Boston, MA 03/17/2014 (wallstreetpr) – Depomed Inc (NASDAQ:DEPO) has been building up a specialty pharmaceutical business and the management seems to have done a good job of it. Investors should take a look at this stock and see if it can add value to their portfolio.
The financial results:
Depomed Inc (NASDAQ:DEPO) closed the fourth quarter with revenues $40.6 million. These revenues included $18.8 million on account of product sales, $18.5 million in royalities and $3.3 million in licensing and collaborative fees. Royalties included $18.1 million associated with the company’s transaction with PDL Bio Pharma. Earnings for the quarter translate to $0.72 per share. Analysts had expected the company to declare a loss of $0.21 per share. The company had reported a loss of $0.07 per share in the same period last year. Revenues increased by more than 52% on y-on-y basis.
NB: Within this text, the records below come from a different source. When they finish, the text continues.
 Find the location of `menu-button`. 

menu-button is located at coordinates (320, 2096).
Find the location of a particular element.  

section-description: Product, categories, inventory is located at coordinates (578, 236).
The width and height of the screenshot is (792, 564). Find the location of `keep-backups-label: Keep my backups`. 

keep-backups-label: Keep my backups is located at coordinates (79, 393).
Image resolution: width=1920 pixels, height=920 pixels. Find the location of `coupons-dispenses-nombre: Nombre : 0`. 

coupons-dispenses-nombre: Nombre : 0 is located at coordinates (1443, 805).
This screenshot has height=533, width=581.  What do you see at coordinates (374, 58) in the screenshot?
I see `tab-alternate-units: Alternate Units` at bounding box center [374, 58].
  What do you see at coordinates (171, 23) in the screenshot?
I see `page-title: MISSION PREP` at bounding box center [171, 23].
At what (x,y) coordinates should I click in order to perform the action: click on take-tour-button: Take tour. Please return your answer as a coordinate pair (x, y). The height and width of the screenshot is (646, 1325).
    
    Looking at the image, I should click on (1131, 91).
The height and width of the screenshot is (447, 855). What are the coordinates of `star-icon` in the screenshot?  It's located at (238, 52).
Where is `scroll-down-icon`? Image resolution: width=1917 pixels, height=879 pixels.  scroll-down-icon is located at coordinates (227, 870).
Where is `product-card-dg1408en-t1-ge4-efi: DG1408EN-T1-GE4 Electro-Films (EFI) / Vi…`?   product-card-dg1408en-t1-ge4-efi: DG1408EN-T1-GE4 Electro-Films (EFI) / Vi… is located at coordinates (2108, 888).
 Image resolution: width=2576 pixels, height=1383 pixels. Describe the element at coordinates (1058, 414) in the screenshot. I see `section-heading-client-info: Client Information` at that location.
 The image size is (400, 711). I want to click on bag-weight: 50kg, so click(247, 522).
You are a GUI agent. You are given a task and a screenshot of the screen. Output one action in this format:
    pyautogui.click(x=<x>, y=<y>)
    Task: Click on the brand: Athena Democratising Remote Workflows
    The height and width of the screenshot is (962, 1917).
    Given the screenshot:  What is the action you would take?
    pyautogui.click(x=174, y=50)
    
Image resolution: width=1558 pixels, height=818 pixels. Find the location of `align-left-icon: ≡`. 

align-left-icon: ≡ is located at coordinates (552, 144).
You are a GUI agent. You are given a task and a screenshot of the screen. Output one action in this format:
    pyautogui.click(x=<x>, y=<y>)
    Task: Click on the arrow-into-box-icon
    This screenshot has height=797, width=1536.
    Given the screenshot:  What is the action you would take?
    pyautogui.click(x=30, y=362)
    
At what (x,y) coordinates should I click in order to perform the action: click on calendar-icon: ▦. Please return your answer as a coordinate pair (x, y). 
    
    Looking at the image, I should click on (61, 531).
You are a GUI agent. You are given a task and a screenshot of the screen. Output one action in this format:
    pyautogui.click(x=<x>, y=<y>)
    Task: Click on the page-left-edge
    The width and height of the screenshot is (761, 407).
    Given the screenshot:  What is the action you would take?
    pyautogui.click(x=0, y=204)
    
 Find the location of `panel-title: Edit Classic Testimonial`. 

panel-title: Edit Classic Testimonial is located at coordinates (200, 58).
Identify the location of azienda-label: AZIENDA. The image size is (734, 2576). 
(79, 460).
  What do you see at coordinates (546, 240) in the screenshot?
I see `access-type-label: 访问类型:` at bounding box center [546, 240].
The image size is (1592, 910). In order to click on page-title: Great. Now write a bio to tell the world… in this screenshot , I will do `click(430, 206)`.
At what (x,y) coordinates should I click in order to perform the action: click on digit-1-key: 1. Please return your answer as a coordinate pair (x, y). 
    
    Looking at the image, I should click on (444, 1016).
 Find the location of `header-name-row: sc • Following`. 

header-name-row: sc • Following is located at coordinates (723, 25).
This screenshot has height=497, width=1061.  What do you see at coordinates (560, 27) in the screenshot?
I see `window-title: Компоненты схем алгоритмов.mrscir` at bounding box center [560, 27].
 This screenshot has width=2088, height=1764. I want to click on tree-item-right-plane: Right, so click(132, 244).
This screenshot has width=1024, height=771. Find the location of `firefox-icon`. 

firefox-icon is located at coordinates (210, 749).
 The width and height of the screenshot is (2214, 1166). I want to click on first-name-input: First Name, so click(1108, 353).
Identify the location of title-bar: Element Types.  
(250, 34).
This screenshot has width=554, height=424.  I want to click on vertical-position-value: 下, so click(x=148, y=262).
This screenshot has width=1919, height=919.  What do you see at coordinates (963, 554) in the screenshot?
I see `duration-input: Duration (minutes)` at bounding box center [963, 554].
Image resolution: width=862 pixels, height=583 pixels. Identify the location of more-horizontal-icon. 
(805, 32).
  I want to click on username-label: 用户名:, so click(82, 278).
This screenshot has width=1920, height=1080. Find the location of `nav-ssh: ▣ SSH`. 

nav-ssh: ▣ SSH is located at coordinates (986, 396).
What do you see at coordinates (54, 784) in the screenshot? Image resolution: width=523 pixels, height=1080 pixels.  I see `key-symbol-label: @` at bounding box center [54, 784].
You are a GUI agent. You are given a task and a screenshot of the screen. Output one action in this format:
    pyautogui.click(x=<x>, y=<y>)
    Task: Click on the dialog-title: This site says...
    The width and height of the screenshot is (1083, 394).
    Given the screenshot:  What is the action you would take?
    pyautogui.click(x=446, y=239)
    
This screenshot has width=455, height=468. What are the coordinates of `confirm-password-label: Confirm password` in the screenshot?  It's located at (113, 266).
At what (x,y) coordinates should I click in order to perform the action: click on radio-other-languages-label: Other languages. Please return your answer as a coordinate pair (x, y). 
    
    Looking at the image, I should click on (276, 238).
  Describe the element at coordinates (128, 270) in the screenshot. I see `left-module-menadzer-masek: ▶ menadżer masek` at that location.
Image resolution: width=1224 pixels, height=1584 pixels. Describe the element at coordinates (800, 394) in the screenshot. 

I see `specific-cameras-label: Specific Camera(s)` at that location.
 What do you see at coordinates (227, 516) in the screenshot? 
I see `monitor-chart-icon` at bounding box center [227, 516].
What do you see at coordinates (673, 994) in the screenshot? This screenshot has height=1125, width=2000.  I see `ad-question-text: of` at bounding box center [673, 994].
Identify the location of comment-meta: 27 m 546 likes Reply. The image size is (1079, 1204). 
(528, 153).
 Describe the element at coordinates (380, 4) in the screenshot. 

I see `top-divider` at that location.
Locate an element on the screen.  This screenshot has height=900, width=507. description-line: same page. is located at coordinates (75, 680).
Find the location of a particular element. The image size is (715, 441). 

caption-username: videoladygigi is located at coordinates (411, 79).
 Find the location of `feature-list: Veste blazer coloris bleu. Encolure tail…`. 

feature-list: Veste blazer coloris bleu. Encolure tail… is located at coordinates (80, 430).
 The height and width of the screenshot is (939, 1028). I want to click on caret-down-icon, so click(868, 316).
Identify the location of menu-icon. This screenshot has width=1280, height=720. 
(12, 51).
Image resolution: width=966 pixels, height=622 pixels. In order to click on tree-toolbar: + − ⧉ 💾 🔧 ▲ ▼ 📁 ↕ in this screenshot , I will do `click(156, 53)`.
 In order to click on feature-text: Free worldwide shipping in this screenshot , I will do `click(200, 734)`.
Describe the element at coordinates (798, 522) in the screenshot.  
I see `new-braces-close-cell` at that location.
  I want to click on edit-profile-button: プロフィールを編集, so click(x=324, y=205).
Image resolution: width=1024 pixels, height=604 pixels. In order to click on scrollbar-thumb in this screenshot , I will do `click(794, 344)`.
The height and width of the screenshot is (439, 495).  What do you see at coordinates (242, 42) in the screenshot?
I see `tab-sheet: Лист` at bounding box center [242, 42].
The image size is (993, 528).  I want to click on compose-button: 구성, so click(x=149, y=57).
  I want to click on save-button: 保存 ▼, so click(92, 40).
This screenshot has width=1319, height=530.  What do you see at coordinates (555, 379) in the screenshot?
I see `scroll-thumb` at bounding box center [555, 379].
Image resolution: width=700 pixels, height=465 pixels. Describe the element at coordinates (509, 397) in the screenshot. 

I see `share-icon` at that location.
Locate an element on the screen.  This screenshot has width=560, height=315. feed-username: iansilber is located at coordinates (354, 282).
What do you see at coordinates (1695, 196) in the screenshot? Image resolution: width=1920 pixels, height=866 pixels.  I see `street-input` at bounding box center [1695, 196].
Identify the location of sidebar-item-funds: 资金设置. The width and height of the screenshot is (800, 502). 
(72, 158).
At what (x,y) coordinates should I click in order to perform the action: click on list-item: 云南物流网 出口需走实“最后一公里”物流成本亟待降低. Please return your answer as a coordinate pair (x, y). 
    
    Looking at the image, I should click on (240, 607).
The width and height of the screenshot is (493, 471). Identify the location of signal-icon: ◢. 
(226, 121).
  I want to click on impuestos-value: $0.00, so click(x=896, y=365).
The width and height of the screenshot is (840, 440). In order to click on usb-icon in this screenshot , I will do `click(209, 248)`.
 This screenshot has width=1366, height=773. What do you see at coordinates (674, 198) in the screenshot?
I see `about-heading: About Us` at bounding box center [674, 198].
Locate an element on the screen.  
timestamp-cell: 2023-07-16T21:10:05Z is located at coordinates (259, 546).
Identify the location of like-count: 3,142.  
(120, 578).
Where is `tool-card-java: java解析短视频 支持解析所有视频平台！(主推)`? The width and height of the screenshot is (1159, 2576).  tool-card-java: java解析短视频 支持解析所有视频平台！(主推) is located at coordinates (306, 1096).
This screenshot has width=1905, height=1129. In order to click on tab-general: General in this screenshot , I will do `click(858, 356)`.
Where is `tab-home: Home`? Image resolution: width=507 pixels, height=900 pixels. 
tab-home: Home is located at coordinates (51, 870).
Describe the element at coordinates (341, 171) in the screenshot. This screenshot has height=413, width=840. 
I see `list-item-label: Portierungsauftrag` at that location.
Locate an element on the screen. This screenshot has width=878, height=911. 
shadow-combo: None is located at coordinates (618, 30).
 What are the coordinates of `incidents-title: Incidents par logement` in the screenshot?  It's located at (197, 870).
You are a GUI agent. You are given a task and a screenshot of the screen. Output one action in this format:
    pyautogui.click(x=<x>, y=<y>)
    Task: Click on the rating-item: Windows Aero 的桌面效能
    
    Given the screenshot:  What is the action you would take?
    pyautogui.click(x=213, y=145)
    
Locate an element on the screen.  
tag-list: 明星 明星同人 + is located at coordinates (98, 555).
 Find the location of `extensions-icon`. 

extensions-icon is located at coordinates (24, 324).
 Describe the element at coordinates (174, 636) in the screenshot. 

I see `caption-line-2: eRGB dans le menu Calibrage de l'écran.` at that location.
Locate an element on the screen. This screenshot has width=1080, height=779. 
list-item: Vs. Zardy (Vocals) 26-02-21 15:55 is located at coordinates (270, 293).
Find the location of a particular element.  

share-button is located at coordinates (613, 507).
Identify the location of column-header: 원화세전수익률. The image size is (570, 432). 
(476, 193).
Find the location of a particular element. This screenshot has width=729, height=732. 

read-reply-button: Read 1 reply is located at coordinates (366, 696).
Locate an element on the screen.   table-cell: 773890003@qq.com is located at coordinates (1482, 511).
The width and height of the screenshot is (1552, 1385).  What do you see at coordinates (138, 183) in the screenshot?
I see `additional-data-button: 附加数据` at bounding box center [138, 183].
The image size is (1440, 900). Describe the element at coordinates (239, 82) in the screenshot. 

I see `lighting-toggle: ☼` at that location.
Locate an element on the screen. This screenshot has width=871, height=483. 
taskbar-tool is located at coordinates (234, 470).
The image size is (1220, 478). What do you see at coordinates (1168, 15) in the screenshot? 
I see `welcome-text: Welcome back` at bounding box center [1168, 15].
Analysts had estimated that the company would report revenues of $19.06 million in the quarter.Revenues for the full year 2013 were $134.2 million. These included $58.3 million in product sales, $45 million in royalties and $17.8 million in collaborative and licensing fees.
Depomed expects to breakeven during 2014.The earnings are expected between the breakeven point and $0.16 per share. Analysts however expect the company to declare a loss of $0.08 in 2014.
Other News:
Among other news, the CEO of Depomed Inc (NASDAQ:DEPO), has unloaded some 17,000 shares from his holdings. As the stock is trading at a very attractive range, he may have initiated the transaction to monetize his investment. The transaction was concluded at an average price of $14.54 per share and the value comes to $247,180.
The acquisitions of the past year appear to have helped Depomed Inc (NASDAQ:DEPO) declare such strong results. The trend is expected to continue in 2014 as the product line up is very strong and the company has managed to absorb the products. The valuations are also very healthy and are worth a look for investment in the long run.